Content Extraction
Content extraction is the second step in the knowledge base processing pipeline. It converts uploaded or referenced documents into a plain text or Markdown format that can be further split and embedded for AI-powered search.
You can choose between several extraction methods depending on your use case.
Markdown
This option converts the content of the document into Markdown format, preserving semantic structure like headings, bullet points, and tables.
Supported MIME Types
- Email files (
message/rfc822
,application/vnd.ms-outlook
) - Plain text files (
text/plain
) - Markdown files (
text/markdown
) - Microsoft Word documents (
application/vnd.openxmlformats-officedocument.wordprocessingml.document
) - Microsoft Excel spreadsheets (
application/vnd.openxmlformats-officedocument.spreadsheetml.sheet
) - Microsoft PowerPoint presentations (
application/vnd.openxmlformats-officedocument.presentationml.presentation
)
Header Mapping for Microsoft Word
When extracting Microsoft Word documents, it's possible to define a header mapping to convert specific styles into Markdown-compatible headings.

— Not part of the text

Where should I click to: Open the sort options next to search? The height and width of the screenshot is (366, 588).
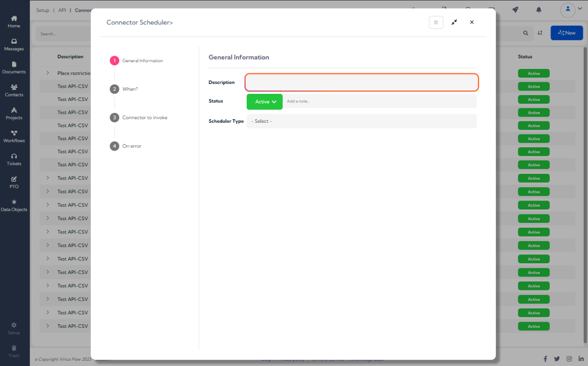540,33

This is useful when documents use custom-named heading styles (e.g., "MyTitleStyle") instead of the default "Heading 1", "Heading 2", etc.
How to identify header styles
-
Open the Styles Pane in Word and select the styled text.
-
Click Modify Style to view the exact name of the style.

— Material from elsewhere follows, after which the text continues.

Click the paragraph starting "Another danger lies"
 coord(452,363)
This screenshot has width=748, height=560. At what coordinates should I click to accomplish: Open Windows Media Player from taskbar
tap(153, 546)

You can map multiple Word styles to the same Markdown header level.
Original Document
This option is only available when using the OpenAI Vector Store.
In this mode, the original document content is sent directly to OpenAI for parsing. Flowable does not perform any intermediate extraction or formatting.
Use this if you want OpenAI’s model to handle raw document parsing.
Custom
The custom extraction APIs are currently experimental and may change in future releases.
For advanced use cases, you can implement your own extraction logic by providing a custom Java class.
Implement the following interface: com.flowable.agent.engine.impl.knowledgebase.pipeline.steps.extractor.KnowledgeBaseTextBasedFormatExtractor
This gives you full control over how content is parsed before further processing.